Wondering what was on the minds of Prince William residents of decades past? Now you can see for yourself.
The Ruth E. Lloyd Information Center (RELIC) at Bull Run Regional Library has taken newspapers dating back to 1796 and uploaded them online into an archive that residents can digitally access.
Previously, looking at old newspapers required a trip to the library.
More on the digitized newspapers, from a release:
Researchers, historians, teachers, students, or anyone who is simply interested, can read through the newspapers and learn all types of interesting information from different points in time. For example, in 1951, the Manassas Airport was seeing an increase in air traffic. It was also the year that cantaloupes were 29 cents each and a six-ounce can of frozen orange juice was 18 cents. An advertisement for an antacid asked, “Is you stomach like a gas factory?” and offered a sure cure.
An article written in 1890 in the Manassas Gazette described the Australian boomerang and its uses. In 1910, an article in the Manassas Democrat told the story of two men who broke out of a jail using a stove poker. The sheriff and his men searched for the escaped prisoners with bloodhounds and lost the trail in the Bull Run Mountains. The father of one of the escapees eventually turned them in. In 1913, the Manassas Journal reported about law enforcement’s concerns over counterfeited $5 bills, and a grassroots campaign for good roads in the county was underway.

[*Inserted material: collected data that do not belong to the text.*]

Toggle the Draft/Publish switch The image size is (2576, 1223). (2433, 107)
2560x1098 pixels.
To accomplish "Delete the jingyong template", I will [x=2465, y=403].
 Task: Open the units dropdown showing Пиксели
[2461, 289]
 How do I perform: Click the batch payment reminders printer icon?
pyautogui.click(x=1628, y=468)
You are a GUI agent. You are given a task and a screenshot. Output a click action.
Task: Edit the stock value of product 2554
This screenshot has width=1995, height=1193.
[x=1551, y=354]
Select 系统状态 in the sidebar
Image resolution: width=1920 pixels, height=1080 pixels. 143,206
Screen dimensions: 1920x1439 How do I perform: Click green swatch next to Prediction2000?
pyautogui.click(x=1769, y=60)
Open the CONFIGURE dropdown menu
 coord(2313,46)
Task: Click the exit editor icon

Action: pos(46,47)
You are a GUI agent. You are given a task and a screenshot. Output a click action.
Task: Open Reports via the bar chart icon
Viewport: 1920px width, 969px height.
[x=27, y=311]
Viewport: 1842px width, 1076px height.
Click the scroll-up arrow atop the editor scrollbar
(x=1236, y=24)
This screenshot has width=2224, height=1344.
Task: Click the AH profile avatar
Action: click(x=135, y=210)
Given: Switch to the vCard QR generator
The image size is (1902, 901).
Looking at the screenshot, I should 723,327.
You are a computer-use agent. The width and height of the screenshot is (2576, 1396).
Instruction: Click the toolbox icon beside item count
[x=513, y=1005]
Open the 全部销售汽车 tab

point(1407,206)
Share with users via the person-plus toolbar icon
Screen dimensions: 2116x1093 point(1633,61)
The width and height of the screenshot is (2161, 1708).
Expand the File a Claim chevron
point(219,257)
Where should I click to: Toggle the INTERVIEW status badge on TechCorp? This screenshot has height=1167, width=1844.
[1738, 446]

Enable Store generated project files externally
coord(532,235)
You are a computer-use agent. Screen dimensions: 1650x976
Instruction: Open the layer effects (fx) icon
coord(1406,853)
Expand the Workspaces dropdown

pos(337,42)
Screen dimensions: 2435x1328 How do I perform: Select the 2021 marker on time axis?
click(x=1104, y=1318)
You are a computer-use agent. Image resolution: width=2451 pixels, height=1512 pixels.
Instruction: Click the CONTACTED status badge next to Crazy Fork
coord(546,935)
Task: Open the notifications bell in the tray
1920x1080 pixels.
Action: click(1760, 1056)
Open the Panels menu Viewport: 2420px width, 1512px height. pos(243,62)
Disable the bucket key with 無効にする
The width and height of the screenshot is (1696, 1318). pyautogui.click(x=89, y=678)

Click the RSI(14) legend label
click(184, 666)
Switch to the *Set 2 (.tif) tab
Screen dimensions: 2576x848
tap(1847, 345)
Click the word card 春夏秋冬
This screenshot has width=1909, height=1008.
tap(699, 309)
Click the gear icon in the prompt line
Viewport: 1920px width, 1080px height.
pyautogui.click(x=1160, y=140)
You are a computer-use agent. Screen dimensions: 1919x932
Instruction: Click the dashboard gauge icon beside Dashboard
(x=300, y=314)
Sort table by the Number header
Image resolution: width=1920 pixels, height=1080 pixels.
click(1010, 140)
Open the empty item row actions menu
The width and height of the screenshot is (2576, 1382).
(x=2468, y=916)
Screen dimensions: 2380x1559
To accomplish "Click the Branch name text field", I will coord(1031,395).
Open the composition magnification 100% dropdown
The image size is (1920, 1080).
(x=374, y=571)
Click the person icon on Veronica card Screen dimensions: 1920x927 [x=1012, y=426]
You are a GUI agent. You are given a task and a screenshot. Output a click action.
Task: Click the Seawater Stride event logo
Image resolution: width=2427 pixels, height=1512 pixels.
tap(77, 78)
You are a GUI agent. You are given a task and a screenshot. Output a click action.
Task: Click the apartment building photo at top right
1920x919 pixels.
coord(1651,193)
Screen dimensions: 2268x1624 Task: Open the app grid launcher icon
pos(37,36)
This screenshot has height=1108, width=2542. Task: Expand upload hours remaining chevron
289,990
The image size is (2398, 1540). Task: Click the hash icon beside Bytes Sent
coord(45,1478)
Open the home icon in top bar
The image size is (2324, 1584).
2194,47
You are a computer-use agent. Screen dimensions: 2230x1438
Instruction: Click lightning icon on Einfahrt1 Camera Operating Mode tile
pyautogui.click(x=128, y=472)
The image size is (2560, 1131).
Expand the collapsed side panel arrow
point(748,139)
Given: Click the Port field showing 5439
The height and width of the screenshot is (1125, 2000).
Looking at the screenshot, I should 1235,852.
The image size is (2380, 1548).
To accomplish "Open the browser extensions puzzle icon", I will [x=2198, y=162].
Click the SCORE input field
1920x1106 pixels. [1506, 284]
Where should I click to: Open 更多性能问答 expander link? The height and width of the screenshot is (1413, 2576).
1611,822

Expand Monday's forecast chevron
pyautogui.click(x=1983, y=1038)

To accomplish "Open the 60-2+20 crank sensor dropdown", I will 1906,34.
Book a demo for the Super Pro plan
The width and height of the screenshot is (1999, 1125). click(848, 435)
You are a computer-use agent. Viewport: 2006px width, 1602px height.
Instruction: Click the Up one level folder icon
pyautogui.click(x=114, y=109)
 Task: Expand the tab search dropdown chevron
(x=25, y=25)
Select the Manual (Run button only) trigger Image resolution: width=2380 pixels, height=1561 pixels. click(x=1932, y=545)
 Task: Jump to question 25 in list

Donald L. Wilson, a librarian with RELIC, had a hand in the digitizing process and said that he was struck by the extent of the coverage in some of the old newspapers. Wilson said that every small community in the county had its own beat reporter, and they would include all sorts of stories, like who was visiting from out of town, who was traveling and where they were going, and letters from people outside of the area. “These reporters would send in anything they could think of that was going on in their community. I think one of the most amazing things is the amount of detail that you can find in the paper about what was going on in the local communities.”
The digitized newspapers run through 1951 with a few special editions of papers dating to 1992. Later editions of local newspapers can be found on microfilm at the library, Wilson said.